Commentators often quote, out of context, the same lines from the poet T S Eliot to illustrate the dilemma of a pharmaceutical industry that is still finding it difficult to pick useful molecules out of the deluge of genetic and other information available: ‘Where is the wisdom we have lost in knowledge? Where is the knowledge we have lost in information?’

We might also add: ‘Where is the information we have lost in data.’ It is estimated that there are, potentially, about 1,080 different chemical entities with properties that might make them suitable as drugs. The fraction of these that has been synthesised and studied is still tiny, but it is growing all the time. Making sense of this deluge is, in large part, a problem in data management.
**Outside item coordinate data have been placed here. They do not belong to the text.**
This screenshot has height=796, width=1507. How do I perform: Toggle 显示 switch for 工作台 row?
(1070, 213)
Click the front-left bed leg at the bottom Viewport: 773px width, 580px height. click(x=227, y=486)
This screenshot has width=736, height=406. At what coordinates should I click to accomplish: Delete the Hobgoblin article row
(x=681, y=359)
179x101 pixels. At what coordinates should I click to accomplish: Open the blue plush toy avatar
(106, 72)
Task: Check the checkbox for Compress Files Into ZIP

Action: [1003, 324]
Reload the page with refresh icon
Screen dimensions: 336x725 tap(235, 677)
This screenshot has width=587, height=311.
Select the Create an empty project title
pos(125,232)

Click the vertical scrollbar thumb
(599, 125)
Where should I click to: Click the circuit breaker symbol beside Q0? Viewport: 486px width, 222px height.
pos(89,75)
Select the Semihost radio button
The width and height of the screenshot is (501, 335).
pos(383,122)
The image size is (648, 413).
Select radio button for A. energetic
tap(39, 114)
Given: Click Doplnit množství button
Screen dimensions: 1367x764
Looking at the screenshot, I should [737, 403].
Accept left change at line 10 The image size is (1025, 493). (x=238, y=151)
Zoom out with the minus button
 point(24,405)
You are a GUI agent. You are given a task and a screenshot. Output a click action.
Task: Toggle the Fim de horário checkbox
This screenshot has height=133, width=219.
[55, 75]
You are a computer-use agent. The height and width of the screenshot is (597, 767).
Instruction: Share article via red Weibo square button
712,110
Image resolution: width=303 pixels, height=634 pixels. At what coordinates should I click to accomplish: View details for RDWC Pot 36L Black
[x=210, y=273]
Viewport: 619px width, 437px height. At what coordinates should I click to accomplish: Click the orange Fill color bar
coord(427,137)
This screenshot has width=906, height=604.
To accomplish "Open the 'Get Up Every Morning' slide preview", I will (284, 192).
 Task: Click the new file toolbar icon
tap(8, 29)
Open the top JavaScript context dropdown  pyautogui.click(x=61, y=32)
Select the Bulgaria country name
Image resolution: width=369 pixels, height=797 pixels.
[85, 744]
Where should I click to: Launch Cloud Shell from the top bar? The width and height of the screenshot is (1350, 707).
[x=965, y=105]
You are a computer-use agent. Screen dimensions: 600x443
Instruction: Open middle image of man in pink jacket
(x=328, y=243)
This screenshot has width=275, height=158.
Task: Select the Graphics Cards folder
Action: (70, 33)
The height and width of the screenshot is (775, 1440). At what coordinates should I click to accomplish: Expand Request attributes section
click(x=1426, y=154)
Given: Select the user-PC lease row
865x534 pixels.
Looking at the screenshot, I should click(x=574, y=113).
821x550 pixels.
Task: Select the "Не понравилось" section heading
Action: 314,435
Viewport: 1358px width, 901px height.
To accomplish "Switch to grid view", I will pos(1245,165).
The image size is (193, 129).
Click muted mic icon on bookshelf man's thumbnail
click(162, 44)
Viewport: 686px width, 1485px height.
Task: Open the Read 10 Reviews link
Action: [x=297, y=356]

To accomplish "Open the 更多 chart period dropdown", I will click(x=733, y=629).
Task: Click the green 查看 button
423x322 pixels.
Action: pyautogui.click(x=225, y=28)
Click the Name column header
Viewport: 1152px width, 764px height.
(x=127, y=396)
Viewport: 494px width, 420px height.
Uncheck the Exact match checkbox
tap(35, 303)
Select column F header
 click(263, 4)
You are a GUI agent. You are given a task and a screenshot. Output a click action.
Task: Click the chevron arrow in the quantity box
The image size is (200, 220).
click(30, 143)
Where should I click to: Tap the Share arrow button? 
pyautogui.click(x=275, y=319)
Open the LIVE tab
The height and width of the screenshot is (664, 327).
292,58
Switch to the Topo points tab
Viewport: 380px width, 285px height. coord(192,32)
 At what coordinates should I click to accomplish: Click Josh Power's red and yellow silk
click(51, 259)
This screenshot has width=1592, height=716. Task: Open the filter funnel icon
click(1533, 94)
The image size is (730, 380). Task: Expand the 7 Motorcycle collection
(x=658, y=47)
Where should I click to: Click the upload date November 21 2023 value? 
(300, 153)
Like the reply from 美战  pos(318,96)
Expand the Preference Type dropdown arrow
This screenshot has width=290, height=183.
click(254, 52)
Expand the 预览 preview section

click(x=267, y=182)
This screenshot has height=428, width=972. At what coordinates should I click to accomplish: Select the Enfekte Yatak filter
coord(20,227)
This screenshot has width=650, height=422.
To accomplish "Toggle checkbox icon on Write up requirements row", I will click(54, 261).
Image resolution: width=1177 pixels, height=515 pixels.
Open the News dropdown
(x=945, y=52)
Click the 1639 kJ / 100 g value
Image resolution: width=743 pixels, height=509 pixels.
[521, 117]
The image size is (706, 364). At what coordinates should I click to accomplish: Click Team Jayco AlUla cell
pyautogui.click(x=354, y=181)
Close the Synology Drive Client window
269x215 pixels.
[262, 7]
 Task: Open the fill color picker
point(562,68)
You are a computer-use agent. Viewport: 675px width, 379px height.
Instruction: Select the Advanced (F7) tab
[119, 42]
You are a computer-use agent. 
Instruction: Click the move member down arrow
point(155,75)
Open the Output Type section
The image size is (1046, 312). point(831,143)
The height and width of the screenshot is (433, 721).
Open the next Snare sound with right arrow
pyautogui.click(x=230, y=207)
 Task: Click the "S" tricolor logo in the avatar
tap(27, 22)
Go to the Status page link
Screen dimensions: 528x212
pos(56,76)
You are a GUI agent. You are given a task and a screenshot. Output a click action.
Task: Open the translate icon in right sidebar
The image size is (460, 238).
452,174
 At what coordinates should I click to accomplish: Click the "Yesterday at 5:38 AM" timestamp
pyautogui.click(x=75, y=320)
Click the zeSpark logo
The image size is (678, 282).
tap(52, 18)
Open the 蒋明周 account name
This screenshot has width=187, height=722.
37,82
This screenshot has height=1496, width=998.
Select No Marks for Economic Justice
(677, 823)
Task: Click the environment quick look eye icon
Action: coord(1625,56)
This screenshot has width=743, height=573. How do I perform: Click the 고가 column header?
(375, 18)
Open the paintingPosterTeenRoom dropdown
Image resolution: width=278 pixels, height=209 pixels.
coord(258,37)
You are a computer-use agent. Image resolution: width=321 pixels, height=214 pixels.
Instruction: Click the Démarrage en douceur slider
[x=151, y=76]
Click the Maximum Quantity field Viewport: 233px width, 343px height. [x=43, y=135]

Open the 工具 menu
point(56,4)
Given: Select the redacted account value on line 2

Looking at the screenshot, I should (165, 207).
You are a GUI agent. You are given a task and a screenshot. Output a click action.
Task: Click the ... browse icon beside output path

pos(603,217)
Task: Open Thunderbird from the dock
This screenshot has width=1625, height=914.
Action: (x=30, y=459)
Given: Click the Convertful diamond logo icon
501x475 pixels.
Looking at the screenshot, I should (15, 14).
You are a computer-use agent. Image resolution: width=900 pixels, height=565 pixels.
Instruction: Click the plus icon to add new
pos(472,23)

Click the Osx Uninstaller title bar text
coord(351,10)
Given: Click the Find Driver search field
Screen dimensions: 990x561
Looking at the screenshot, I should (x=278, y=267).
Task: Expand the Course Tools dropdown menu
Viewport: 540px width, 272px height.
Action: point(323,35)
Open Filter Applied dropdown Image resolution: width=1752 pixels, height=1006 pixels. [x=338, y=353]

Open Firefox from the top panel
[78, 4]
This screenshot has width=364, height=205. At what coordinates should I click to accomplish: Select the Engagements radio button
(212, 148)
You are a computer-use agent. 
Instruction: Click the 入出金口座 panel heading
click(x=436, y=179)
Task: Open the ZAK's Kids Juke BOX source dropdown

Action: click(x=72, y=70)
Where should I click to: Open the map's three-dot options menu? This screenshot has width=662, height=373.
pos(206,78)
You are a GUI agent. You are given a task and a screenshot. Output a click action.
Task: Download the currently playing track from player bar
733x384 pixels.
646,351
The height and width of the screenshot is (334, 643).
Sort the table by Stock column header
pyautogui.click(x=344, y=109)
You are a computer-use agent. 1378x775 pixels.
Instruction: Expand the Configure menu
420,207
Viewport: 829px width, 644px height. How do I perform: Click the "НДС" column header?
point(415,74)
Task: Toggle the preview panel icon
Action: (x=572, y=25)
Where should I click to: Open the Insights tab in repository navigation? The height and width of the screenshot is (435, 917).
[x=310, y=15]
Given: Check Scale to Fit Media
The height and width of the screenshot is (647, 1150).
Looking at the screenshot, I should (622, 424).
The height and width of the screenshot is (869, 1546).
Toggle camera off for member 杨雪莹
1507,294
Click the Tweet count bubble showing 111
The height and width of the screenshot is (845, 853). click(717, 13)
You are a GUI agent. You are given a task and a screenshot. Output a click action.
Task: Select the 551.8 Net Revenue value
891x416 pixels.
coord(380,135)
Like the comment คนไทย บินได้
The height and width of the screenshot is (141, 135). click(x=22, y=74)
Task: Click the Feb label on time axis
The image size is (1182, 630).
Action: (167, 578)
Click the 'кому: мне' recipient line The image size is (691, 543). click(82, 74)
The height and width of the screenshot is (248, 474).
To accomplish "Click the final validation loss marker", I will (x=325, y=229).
Data management in cheminformatics can seem to be rather a crowded field, with many companies offering rather similar products. However, whereas there is a lot of overlap, there is still a lot of variety, and almost every lab will need to turn to more than one provider for their chemical information needs. In 2007, what makes one product stand out from another is not necessarily only the range of functions it provides, but what can be seen as ‘fuzzier’ concepts. These include flexibility – for example, whether a program will run on different operating systems or interface easily with products using different data formats – ease of use for chemists who are not informatics specialists, and even the business models under which the software is provided. Open source software, beloved of academics for decades, is now beginning to penetrate the pharmaceutical industry.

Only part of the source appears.